De zeven deugden geschilderd door Gerard Hoet op het plafond in de oude toren
Jan Berends
Slangenburg wordt reeds vermeld in 1354, maar hoe het huis er toen heeft uitgezien weten we niet. Pas op de kaart van Christiaan sGrooten van rond 1560 zien we een wel heel eenvoudige tekening met de naam Slangenburgh, een torentje met enkele aanbouwen.
Het oude huis wordt in 1585 verwoest door de Staatse troepen en pas in het Twaalfjarig Bestand (1609-1621) weer opgebouwd, in 1612 door Frederik van Baer. Van dit huis hebben we een fraaie voorstelling, getekend door
Nicolaas van Geelkercken uit 1641. Bij deze herbouw is gebruik gemaakt van overgebleven delen: nu nog zien we middeleeuwse kloostermoppen aan de westelijke toren en hierbij hebben we te maken met het oudste
deel van het kasteel. In het vierde kwart van de 17de eeuw laat Frederik Johan van Baer (1645-1713) het door zijn grootvader gebouwde huis verbouwen en vergroten tot het barokkasteel zoals we dat nu kennen met open erehof en grote bouwhuizen op het nieuwe voorplein.
De hoofdingang, die aan de Varsseveldseweg lag, wordt verlegd naar de andere zijde met zicht op de hoofdlaan van het unieke lanenstelsel. De barok streefde naar een spiegelbeeldig aanzien en zo werd de oostelijke toren gerealiseerd naar het voorbeeld van de oorspronkelijke toren.

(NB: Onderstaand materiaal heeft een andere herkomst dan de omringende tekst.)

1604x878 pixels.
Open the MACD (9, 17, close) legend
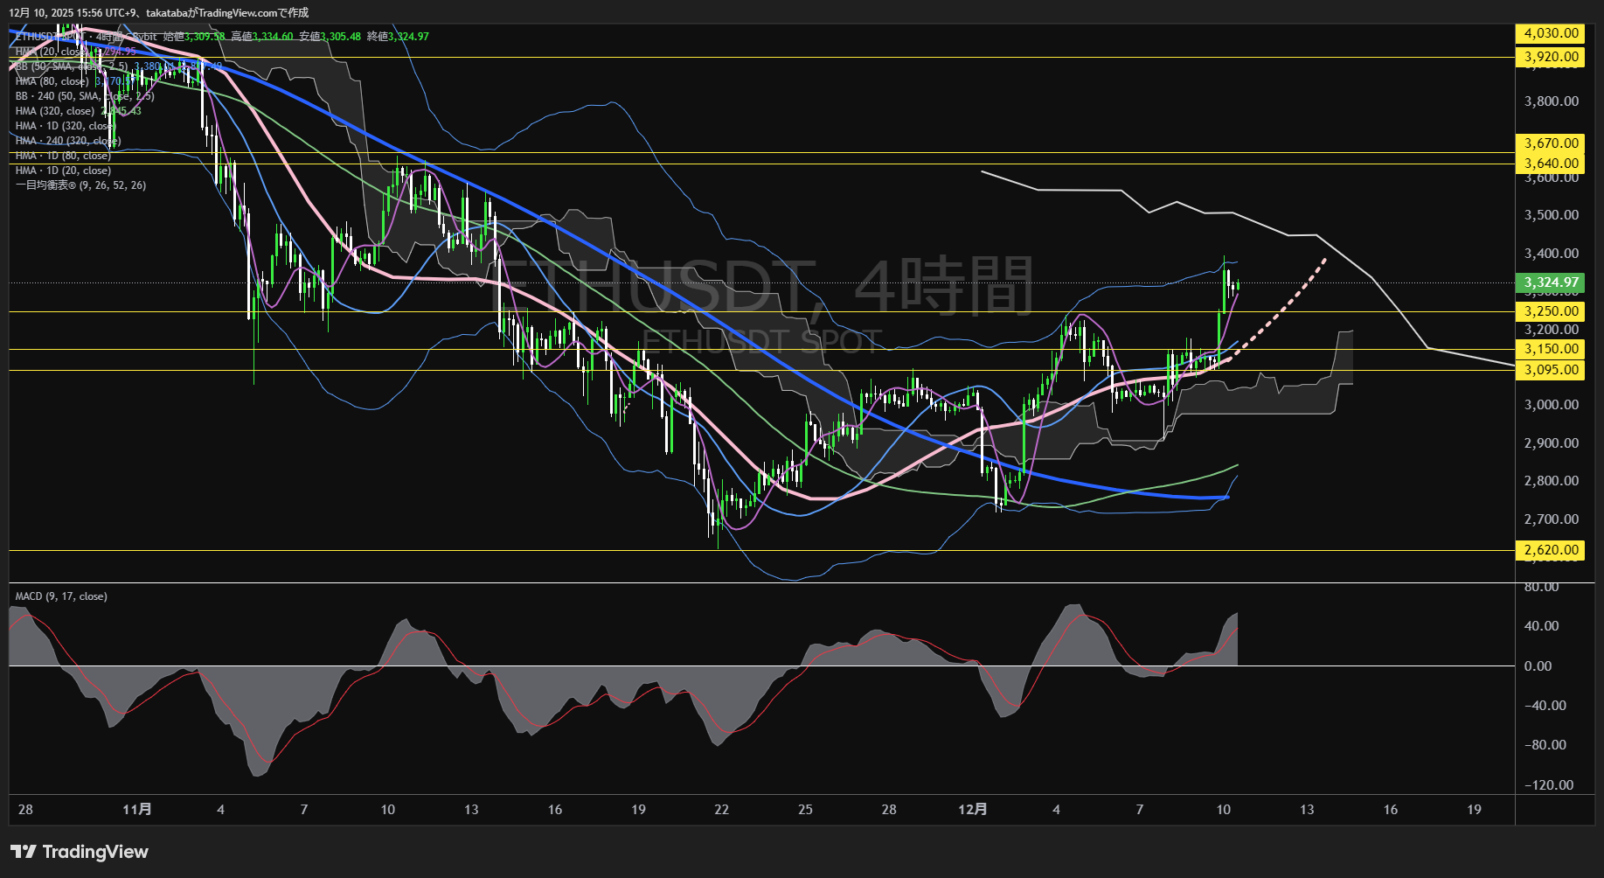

In deze oude toren liet de generaal op de hoofdverdieping zijn werk- en studeerkamer inrichten. In het hele huis liet hij door Gerard Hoet (1648-1733) belangrijke schilderingen aan wanden en plafond aanbrengen. In het nieuwe gedeelte werden de plafonds van fraai stucwerk voorzien, waarin schilderingen werden aangebracht op linnen. In het oude huis van zijn grootvader uit 1612, ingebouwd in het vernieuwde huis, werden de oude plafonds van eikenhout niet uitgebroken, maar door de schilder Hoet, liggend op een steiger voorzien van schilderingen. Het betreft hier de provisiekamer, de opkamer, de Didozaal, de blauwe salon en de werkkamer in de toren. Je zou kunnen zeggen, dat de generaal een echte, ‘zunige’ Achterhoeker was, hij liet de oude plafonds niet uitbreken en stucwerk aanbrengen, maar liet de oude intact.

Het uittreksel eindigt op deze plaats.